A severe water shortage that has hit the Senegalese capital because of a damaged pipeline, leading to a dramatic decline in hygiene and sanitation, could cause the rapid spread of cholera and similar diseases, aid agencies have warned.
About 40 percent of the 3 million people in Dakar and its suburbs were cut off from clean water three weeks ago by damage to a pipeline that carries water to the capital from a purification plant in Keur Momar Sarr, 250km (155 miles) to the northeast.
"People are not going to die of thirst during this water crisis, they're going to die of disease," Chiran Livera, operations coordinator at the International Federation of the Red Cross (IFRC), told Thomson Reuters Foundation.
"Cholera is endemic in Senegal, so it is always present, but it can quickly become an epidemic if triggered by certain conditions such as poor sanitation,' Livera said.
Cholera spreads through the transfer of infected faecal matter in food and water. The bacteria causes severe diarrhoea, leading to dehydration and death unless the victim drinks large quantities of clean liquids.
The last time a cholera epidemic hit Dakar, in 2004, some 32,000 people caught the disease and 450 died. No cases of cholera have been reported since then, but the next few days are considered crucial.
"It's been almost three weeks since the start of the water shortage. It's usually around now that we start seeing if people are getting sick," Livera said. "Our biggest concern is what people in the most vulnerable areas are doing to get water."
Standpipes in unaffected areas draw long queues, and tankers take water to the worst hit districts, but other residents are using their initiative to cope with the problem.
In Camberene, a Dakar neighbourhood on the north side of the Cap Vert peninsula, an unusually high water table means boys can make rudimentary, shallow wells on the beach, using just a shovel and a set of car tyres.

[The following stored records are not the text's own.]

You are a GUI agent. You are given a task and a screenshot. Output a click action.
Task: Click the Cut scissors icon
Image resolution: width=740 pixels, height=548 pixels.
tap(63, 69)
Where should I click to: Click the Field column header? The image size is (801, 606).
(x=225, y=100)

"The water here is sweet and clean. We have no cases of illness. It's difficult to explain scientifically, but these things can be explained with religion," says Issa Diop.

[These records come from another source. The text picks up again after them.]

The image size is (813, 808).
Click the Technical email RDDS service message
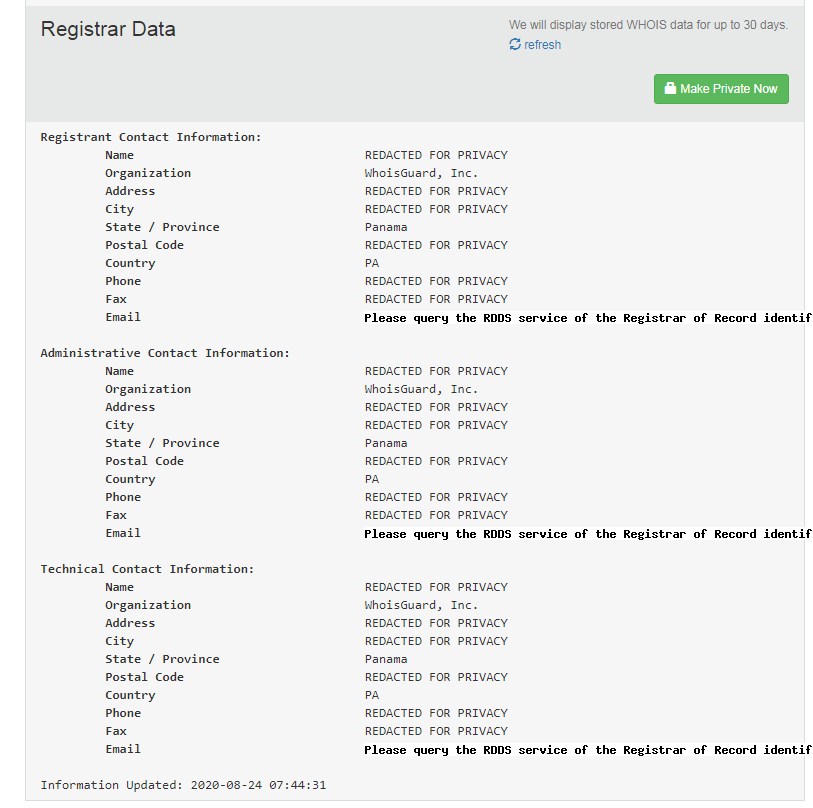tap(587, 750)
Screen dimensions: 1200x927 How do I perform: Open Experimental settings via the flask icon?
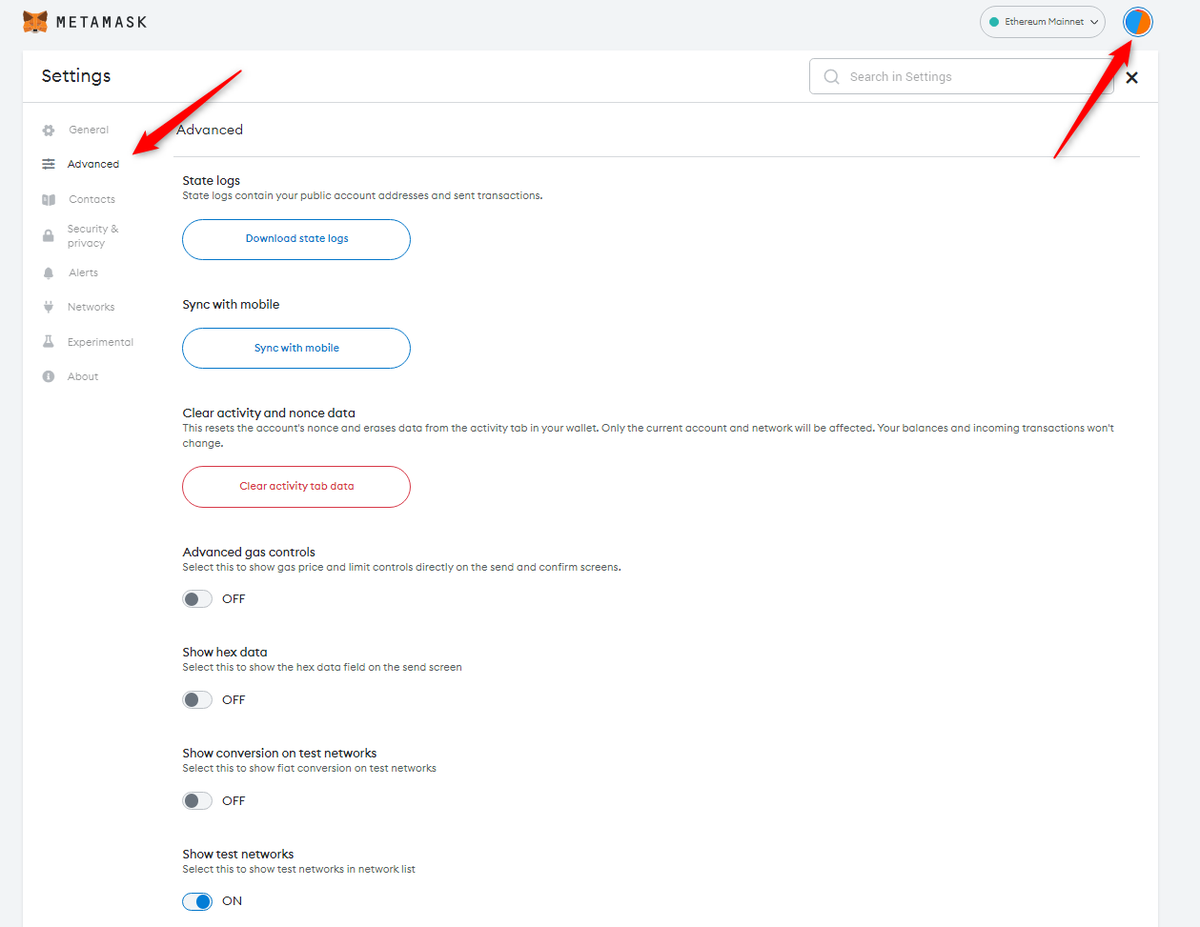(47, 341)
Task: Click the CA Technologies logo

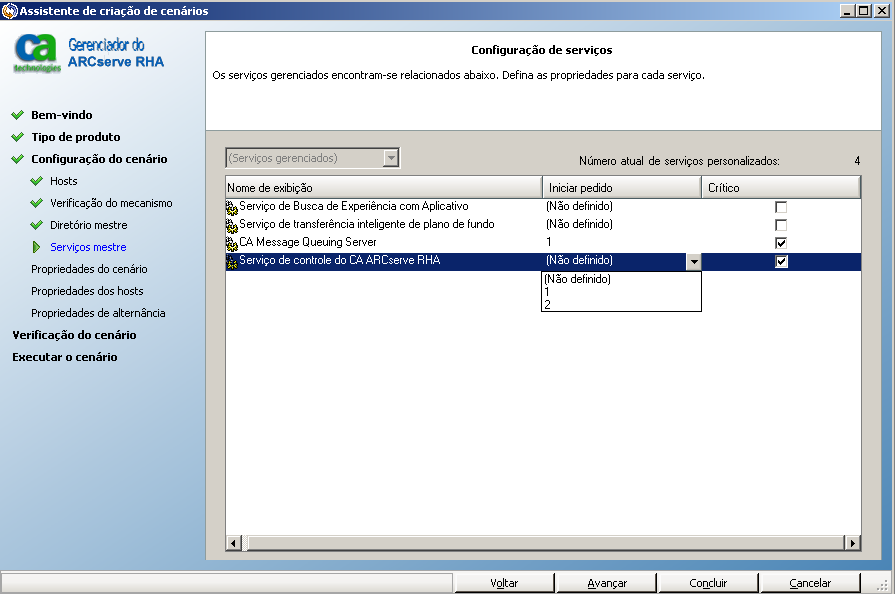Action: pyautogui.click(x=36, y=53)
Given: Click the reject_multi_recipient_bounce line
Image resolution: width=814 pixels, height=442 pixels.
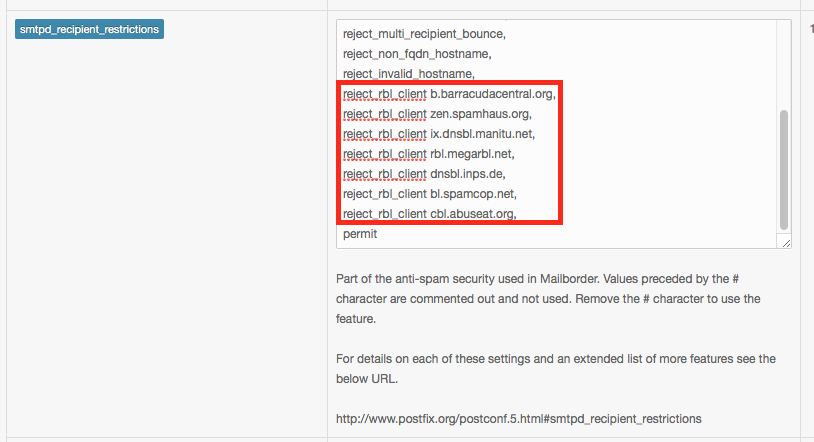Looking at the screenshot, I should pyautogui.click(x=424, y=34).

The spiritual leader of the district's Layene community has told people the water is pure, so many of them do not boil it or use water purification tablets. "Due to the lack of water, people are now throwing their faeces into the sea. If the seas are rough or the tide is high, this washes back into the wells," Issa Diop says.

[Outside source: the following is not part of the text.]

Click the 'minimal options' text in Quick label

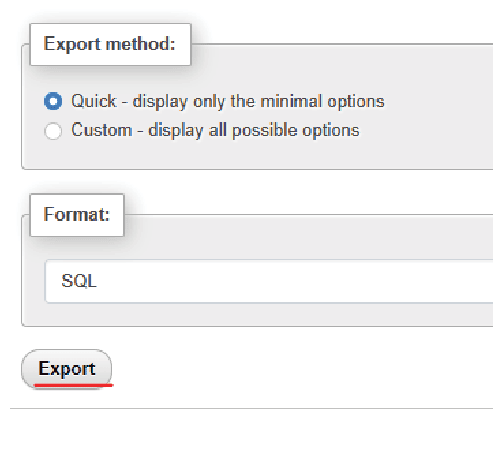click(x=322, y=101)
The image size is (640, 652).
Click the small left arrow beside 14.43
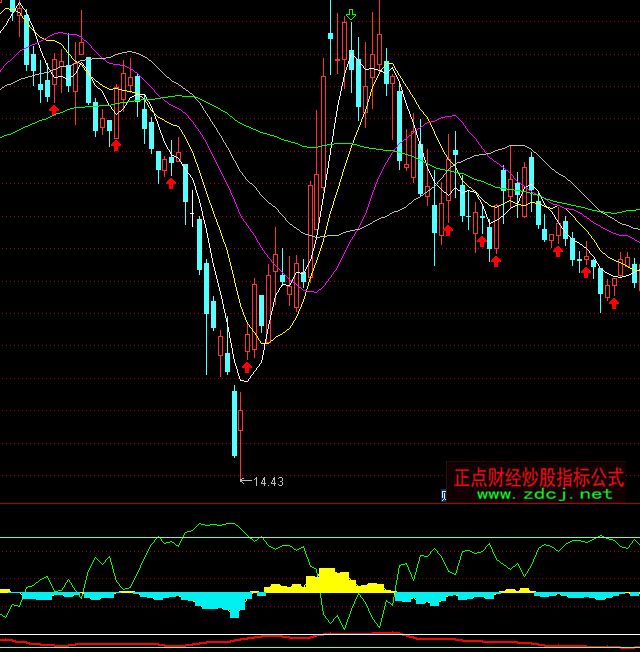click(x=245, y=481)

In Quartier Alimgueye in neighbouring Guédiawaye, one of the poorest parts of the city, women and children wait for hours to use the only well in the area - though the water is filthy.
"We're boiling the water like they do in the villages, and we're using Eau de Javel (a strong disinfectant) to clean the water from the well, but our children are still suffering from diarrhoea," said 54-year-old Aisatou Diop.
In Almadies, one of the richer parts of Dakar, residents are bathing with bottled water and using water from the swimming pools to flush toilets.
Those with access to the Internet have set up a Facebook page, Seaulidaire, where those with water can provide water to those without. The site has already connected 750 people who want to share water.
PRESIDENT MET BY PROTESTERS
President Macky Sall cut short his visit to the U.N. General Assembly last week to tackle the crisis, to be met by violent protests on his return to Dakar as youths burned tyres, smashed cars and shouted "eau secure" - a play on words in French meaning safe water and help.
Sall appealed to former colonial power France to help repair the damaged water pipeline after Senegalese engineers tried in vain to fix the problem.
Water should be running by the middle of this week, diplomatic sources in Dakar told Thomson Reuters Foundation.
"Senegalese engineers will temporarily fix the problem, while a French company will build a new part that will be airlifted into Keur Momar Saar in around two weeks," a Senegalese official said.
"There will almost certainly be another two-three day water cut as engineers replace the temporary fix with the new part made in France," the official said. The French firm, Degremont, build the pipeline some 10 years ago.
Sall came to power last year promising to fight corruption and improve basic services such as water and power.
He has been praised for arresting high-ranking figures from the previous government and putting in motion the trial of former Chadian dictator Hissen Habre, but is under pressure to deliver more tangible improvements in living conditions.